Sri Lanka & Maldives
This year I had the chance to teach in Sri Lanka and in the Maldives. I have never been before to both of these countries and I was very excited to see both of these places.
Even though I love Europe and I had an amazing time in Portugal, I always wanted to come back to Asia. I missed the island life and the humidity. So I decided to look for a place to teach in Sri Lanka, as it was one of the countries I always wanted to visit. I wasn't sure about how long I wanted to stay there, I just wanted to take the leap and see how everything goes. Before I left for my journey to Sri Lanka, I got the opportunity to teach in the Maldives. It sounded amazing to me, but I didn't want to cancel my plans to go to Sri Lanka. So I delayed the job in the Maldives, so I could spend at least a couple of weeks in Sri Lanka. Looking back, I am beyond happy I did!

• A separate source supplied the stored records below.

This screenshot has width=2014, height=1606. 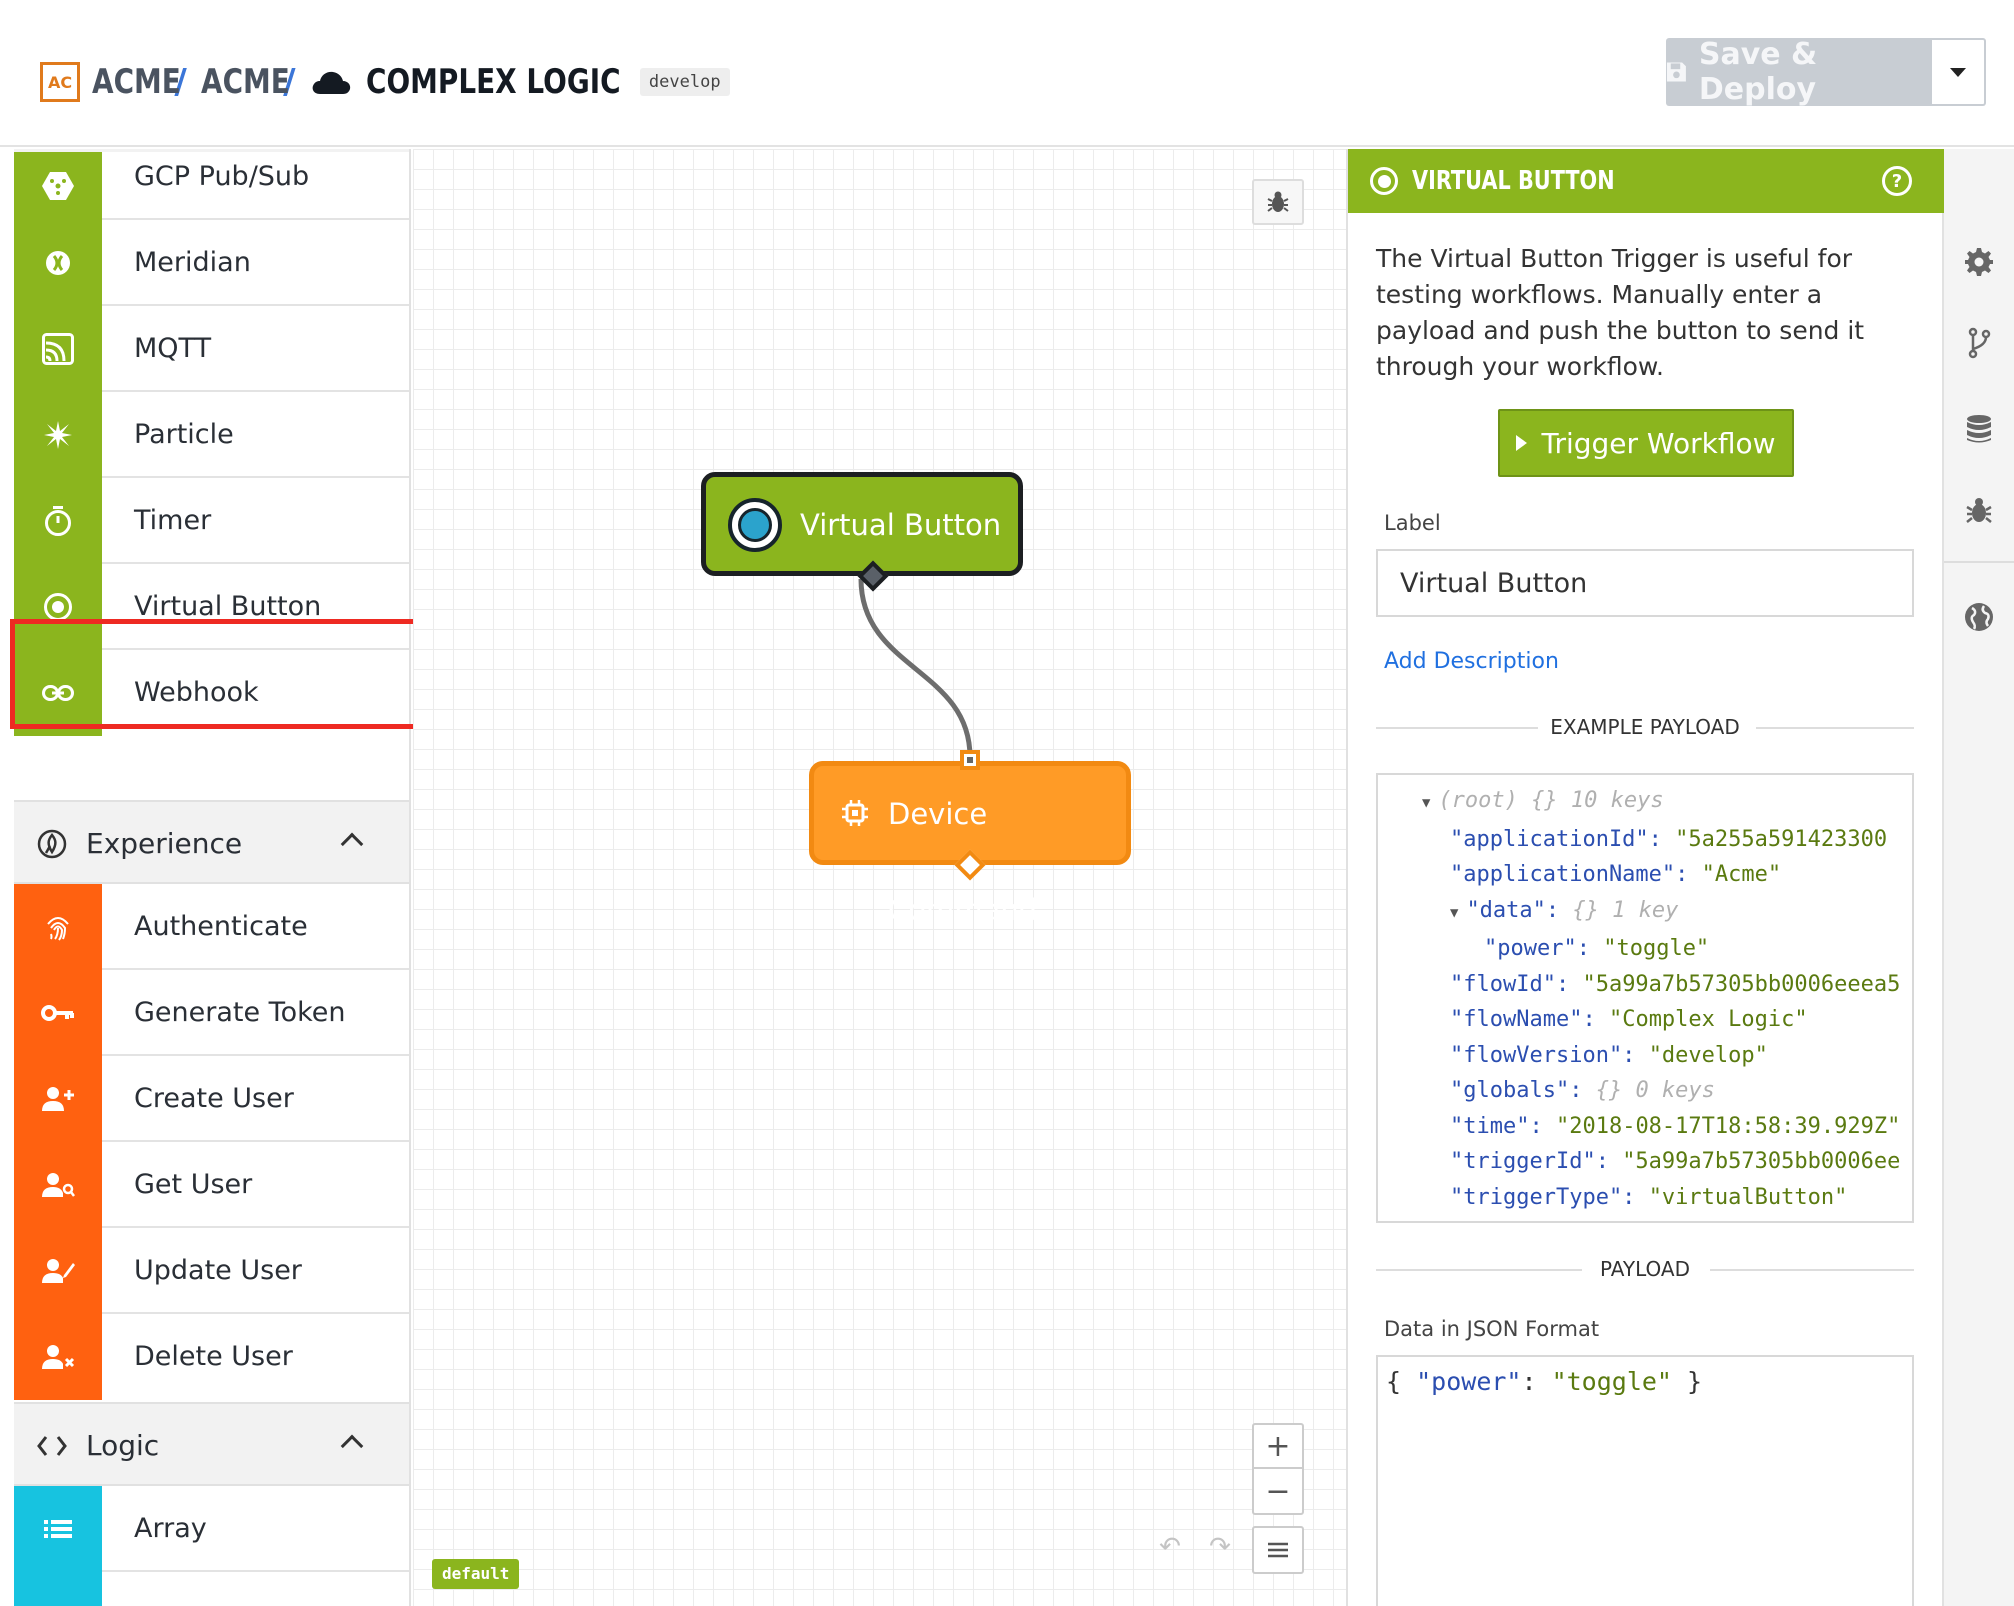 I want to click on palette-node-label: Meridian, so click(x=192, y=262). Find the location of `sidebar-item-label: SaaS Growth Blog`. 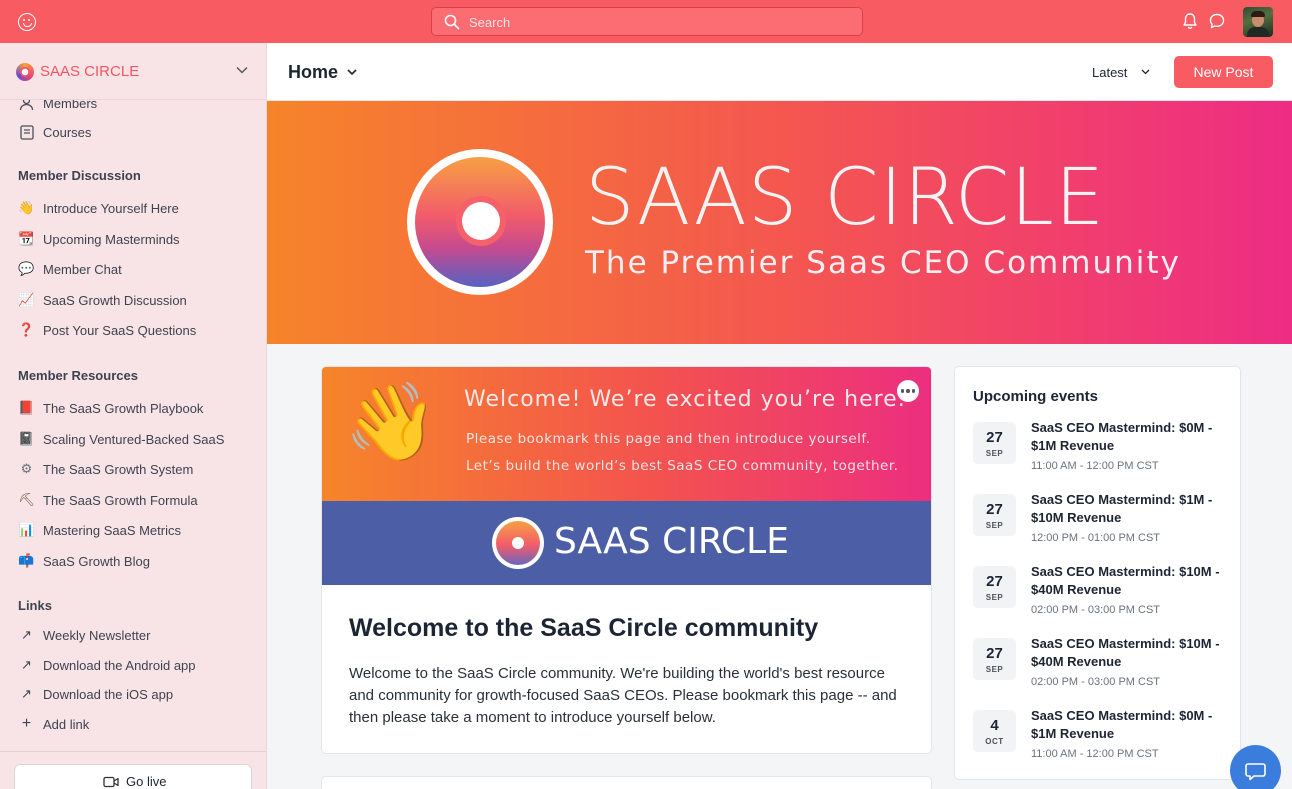

sidebar-item-label: SaaS Growth Blog is located at coordinates (96, 561).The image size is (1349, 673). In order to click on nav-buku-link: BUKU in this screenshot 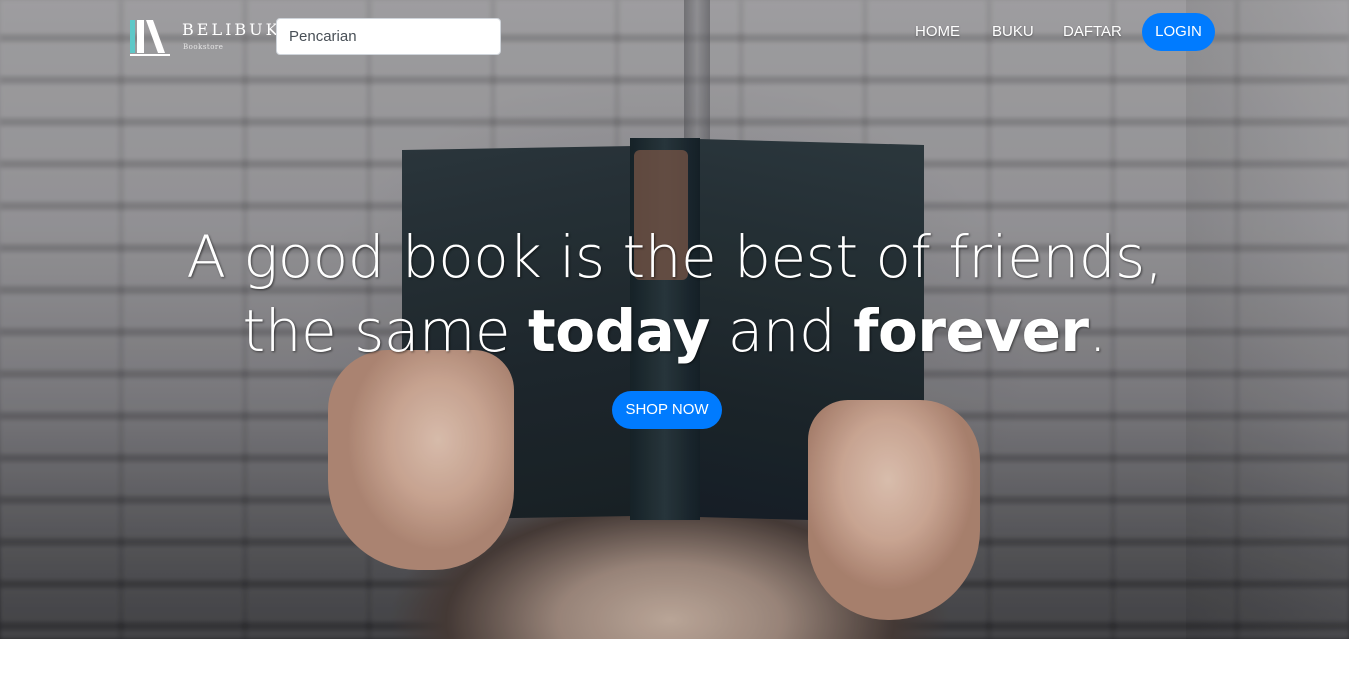, I will do `click(1013, 32)`.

When I arrived in Sri Lanka, I had no expectations. I just wanted to arrive and see what happens. Immediately I was impressed by the country's landscape. On my bus ride from the airport down to the South, where I would stay, I saw so many things that reminded me of Bali. It looked like the Bali I knew from when I was a kid. The beaches, the nature - it was beautiful. I already felt a little bit like home. The place where I taught yoga gave me a shared accommodation and until today, I can't believe how blessed I was with my flatmates. They were so incredible and nice. My time in Sri Lanka would not have been the same without them. They were kind and extraordinary - each in a different way. I felt so comfortable living there and I wouldn't have expected to be so sad when I left. I learned a lot from them and my time there. Before I came to Sri Lanka, I thought I would just take this time to be mostly on my own and prepare for my next chapter. I wasn't planning much to be honest. But I got to see so many beautiful things - from elephants in their nature to tea plantations - I loved it. The teaching there was great as well. Everyone that came to the classes was so chilled and lovely, it did not feel like work at all. I am really happy that I had this experience. This was another lesson for myself that taught me that sometimes it is just the best to have no expectations at all and take everything day by day.
When I got to the Maldives, I was really excited. I just came from Sri Lanka and a short visit in Singapore, so I arrived happy and ready for the next chapter. I started my new job the next day and already then I had a weird feeling about everything. I learned from my past to follow my gut always and I already knew that it was just not right for me. I started to teach in a resort and this was the first time for me to be working directly as an employee of the resort and not as a freelance teacher. I made a huge mistake before coming to the Maldives, which was to set expectations. And when I started to work there, it was totally different from what I would have imagined. The job and the life. In reflection, this taught me a great lesson even though I made it painful for myself to learn that. From living with yoga teachers in the same house and being able to spend my free time and work time with them to living and working as the only teacher frustrated me a lot. I had never experienced it before to be the only teacher in a place. I missed having another teacher around from whom I can learn and attend classes on my own as well. At the beginning, I thought it would be a great way for me to deepen my practice and learn more about myself, but it just didn't give me the right space to grow. Even though I was blessed with lovely guests and nice colleagues, I was just not happy. Simple as it is. I felt like treading on the same position without moving anywhere. On top of that, living on a small island with a limited amount of people and space was not what I wanted as well. I love spending time on my own, but I need freedom as well. Nothing gives me more peace than knowing I can ride off into the nature and go on any adventure I want. I felt trapped and just so miserable, that I turned everything else in my life miserable as well. I lost motivation and any energy. I knew that it was just not for me and that I would need to move on to another place. I stayed for a while to give it another chance and to see how things would go. I was lucky that I had met people there that I really enjoyed spending time with but in the end, the most important thing was for me to be happy. Because without that, there was no way I could be happy with people and also guests.
Looking back, I am very thankful for my time in both of the countries because it made me realize one very important thing. Which is to go where I belong! The place that I can call home and where I can let go of any little worry I have. The only place where I know I can stay permanently. The place I like and dislike, but that stole my heart a long time ago already.
I love traveling and I can't remember how many times I packed my bags and unpacked them with all the stuff I have. Starting over in a place and building a life again from scratch. And finally I can say I am tired of it! I will always have the urge to travel but I am ready now to stay put in a place. And to not only feel home but also build an own home. Now can you guess which place I am talking about?